The clinician-based classification that was used as a comparison had a 100% agreement
rate between researchers, so it can be considered a good validation tool for the data
algorithm. Since the database used in the study was completely encrypted and it was
not possible to use the entire database for, e.g., text mining, we searched the database
for as comprehensive a selection of treatment focus and content-related phrases as
possible. The researcher who selected the phrases was trained to use the database
and an experienced psychiatrist was acting as a backup in this process. However, it
is possible that with the help of text mining we could have obtained a wider sample
of phrases, which might have resulted in even better functioning with the algorithm.

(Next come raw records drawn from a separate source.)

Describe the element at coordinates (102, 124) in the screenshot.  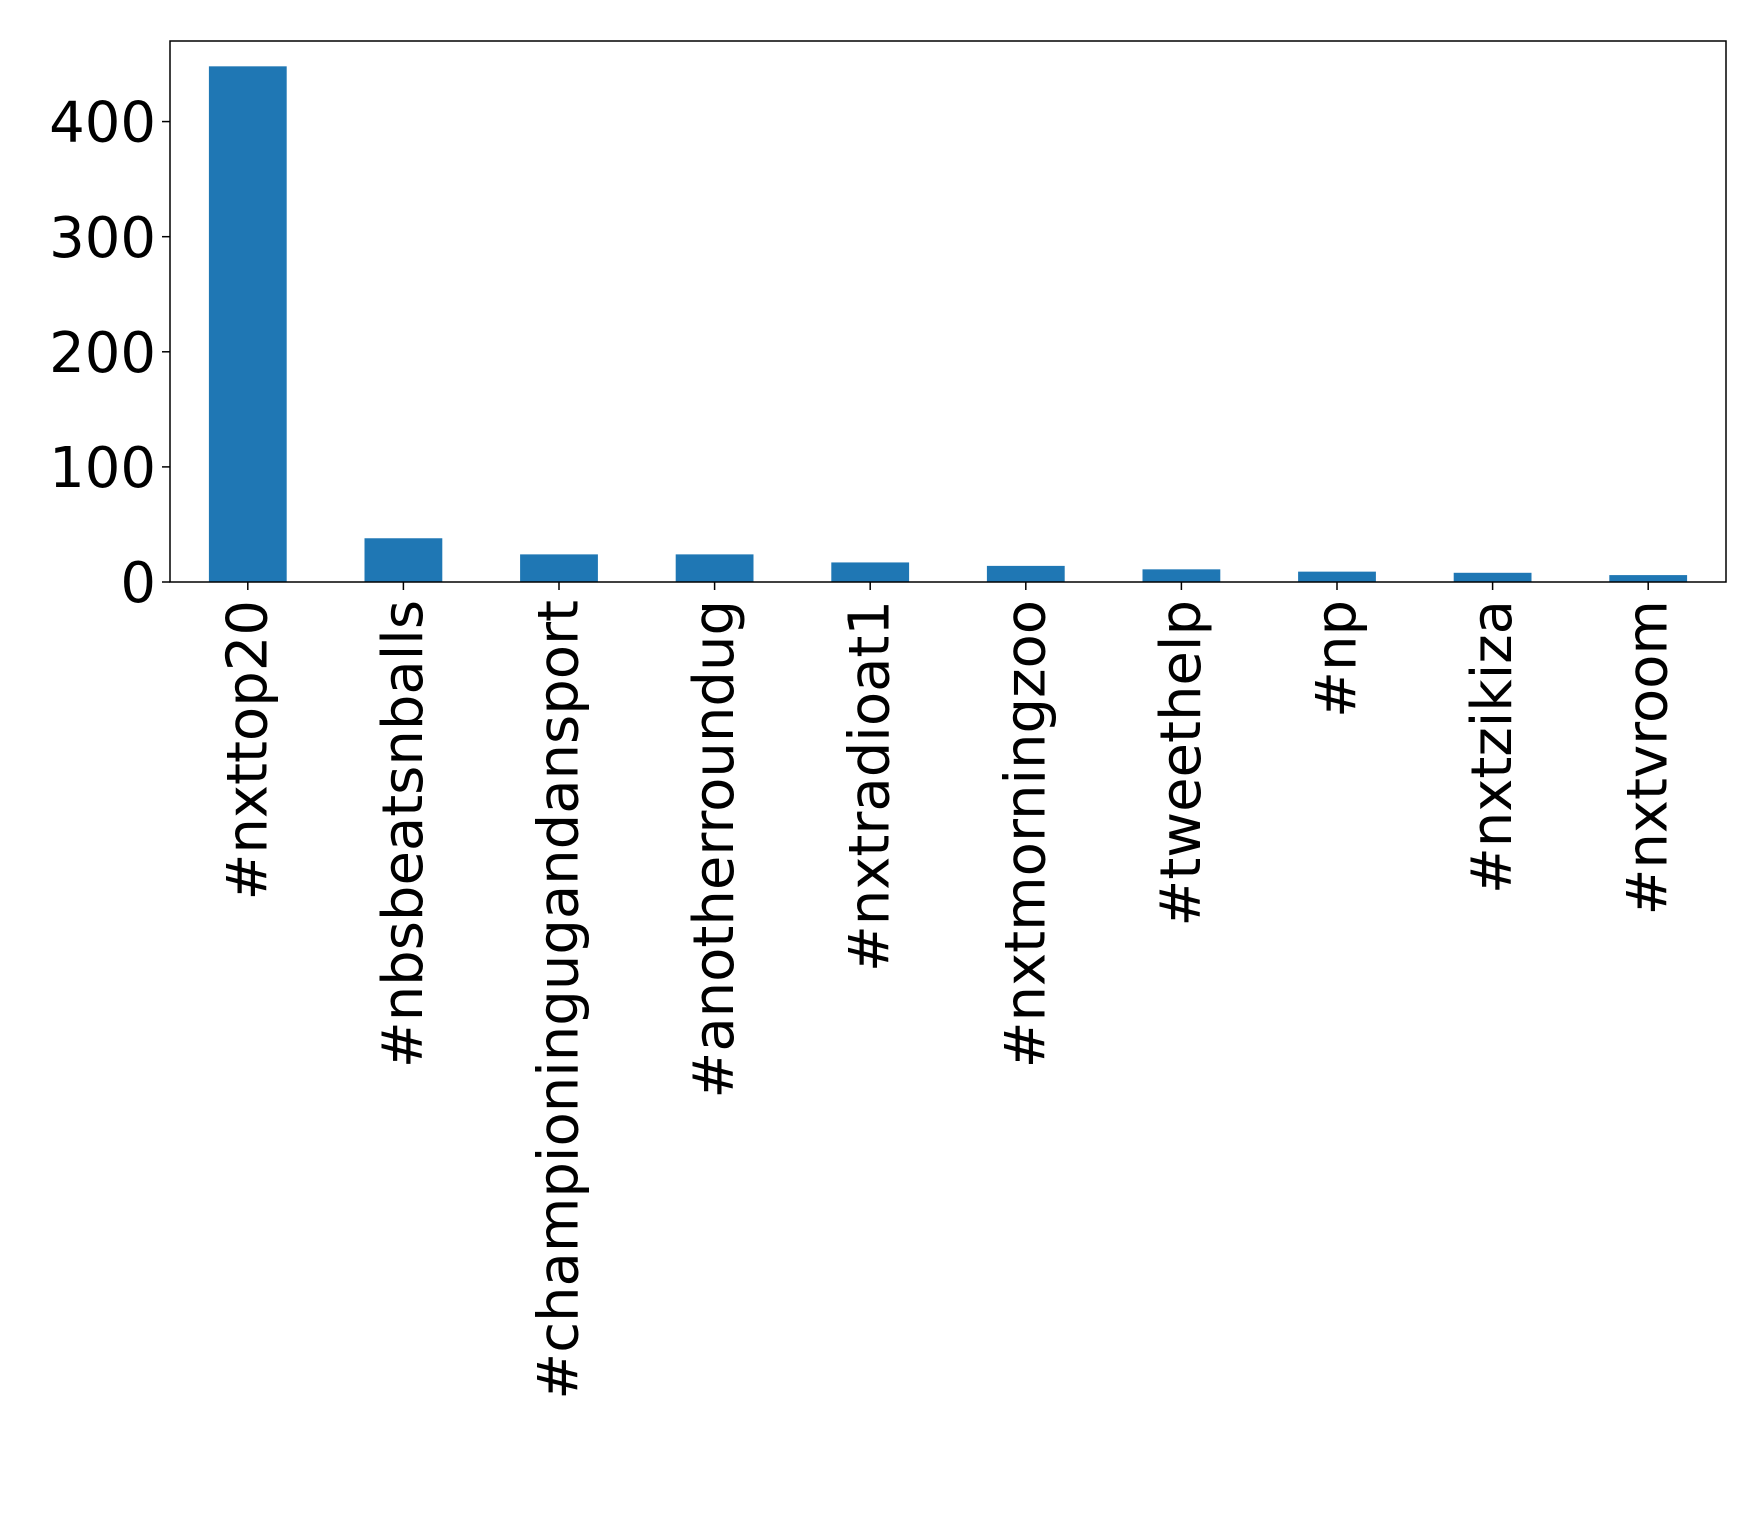
I see `y-tick-label: 400` at that location.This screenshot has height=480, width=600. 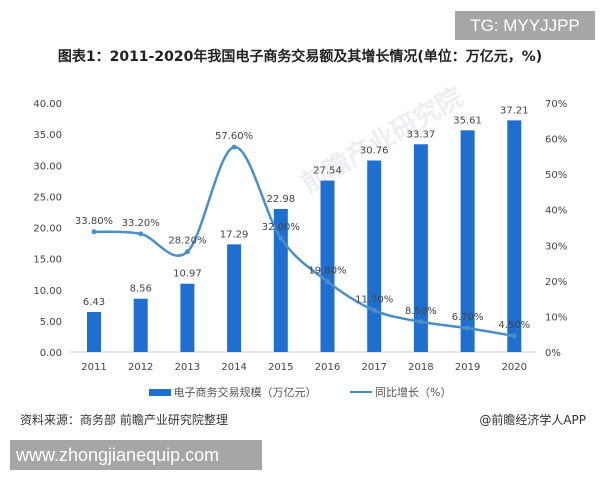 I want to click on line-data-label: 33.20%, so click(x=141, y=224).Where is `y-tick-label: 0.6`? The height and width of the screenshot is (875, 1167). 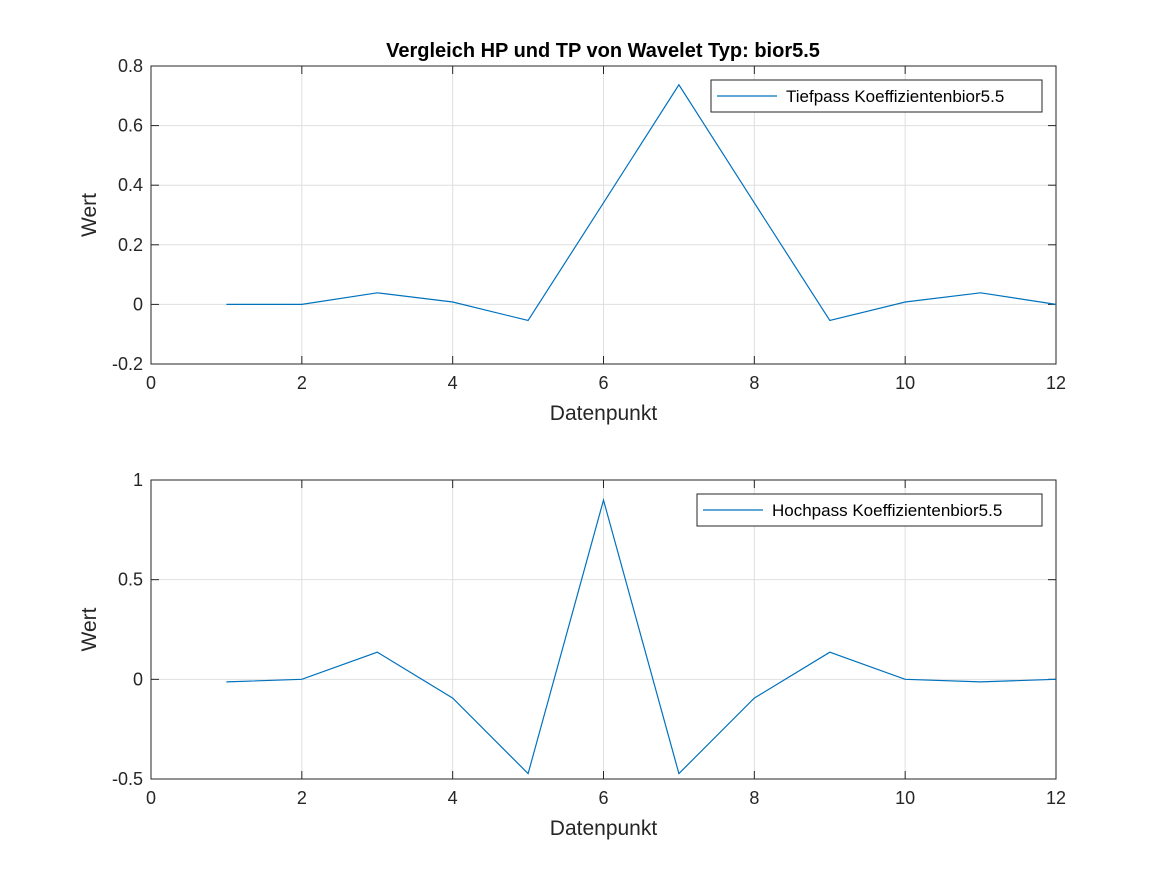
y-tick-label: 0.6 is located at coordinates (130, 126).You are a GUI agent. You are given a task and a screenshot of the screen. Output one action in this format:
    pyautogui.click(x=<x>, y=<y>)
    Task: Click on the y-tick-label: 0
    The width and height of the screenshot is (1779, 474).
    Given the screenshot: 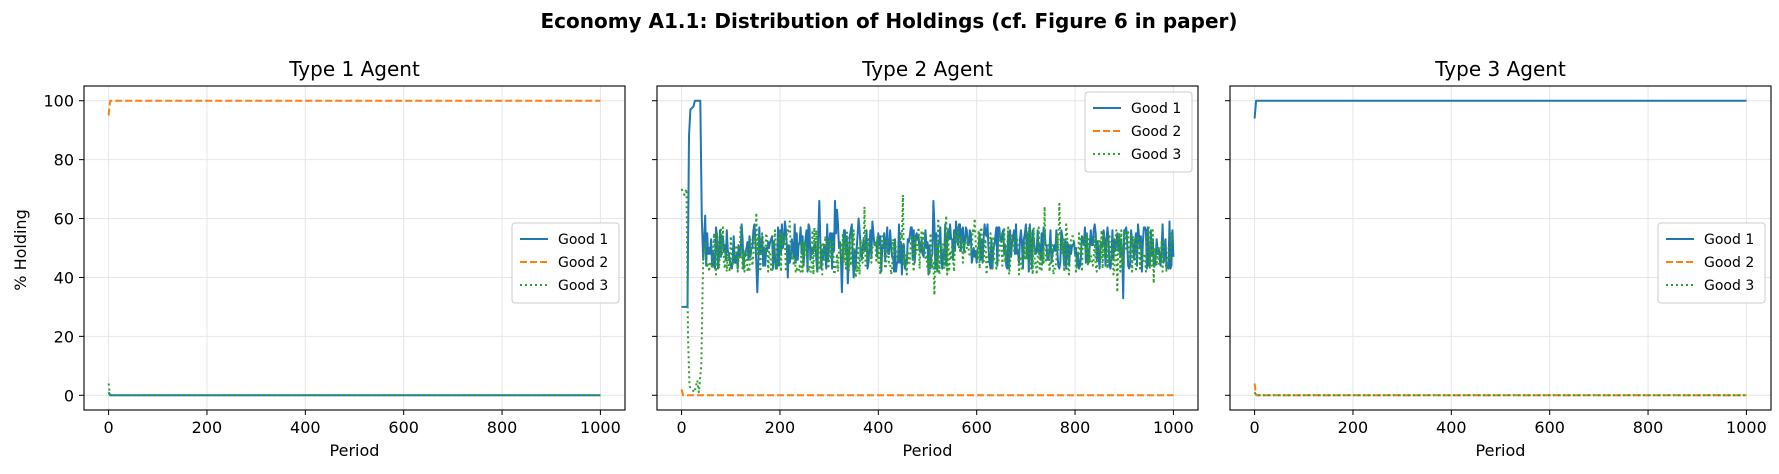 What is the action you would take?
    pyautogui.click(x=69, y=396)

However, we believe that the most important text contents were included by extracting
the phrases.
Obviously, our current study is among the first using machine learning for psychiatric
data.
Adverse events in health care are a global concern. Although patient safety improvement
efforts have increased in the past 20 years, new ways to enhance the safety of care
are needed. Learning from patient injuries requires understanding about injury types
and causes. Traditionally, this needs to be done manually case by case and arising
trends in the patient injury data may not be recognized. The use of machine learning
in the classification of data can solve these problems and sustain an up-to-date classification
of injuries and be applied in prospective risk analyses for developing processes in
health care systems.
Natural language processing was not used, because this was our first classification
study for the current data. In the future, it is, naturally, reasonable to be applied
at least for the preprocessing of phrases. Nevertheless, the final consideration,
e.g., how to make phrase groups, requires deep psychiatric expertise that is hardly
possible to automatize. In the future, it is important to collect more corresponding
data, since this would possibly produce better classification results. It could also
be possible to attempt to extend this type of classification study to other medical
specialties.
Conclusion
It can be concluded that the classification into six classes as such is reasonable
and possibly useful. Further, particularly using the modified SMOTE algorithm the
classification task of six present classes was successful. The binary classification
task of the compensation claim decision data was more complex because of its skewed
class distribution. Nevertheless, this approach could also be a reasonable approach,
but only after having used the modified SMOTE algorithm as described to balance two
classes of the current data.
The machine learning classification appears to be a promising method for detecting
different types of patient claims and injuries. This kind of modelling could be used
in larger long-term data for monitoring and predicting temporal trends and developing
indicators of quality for different dimensions in clinical treatment.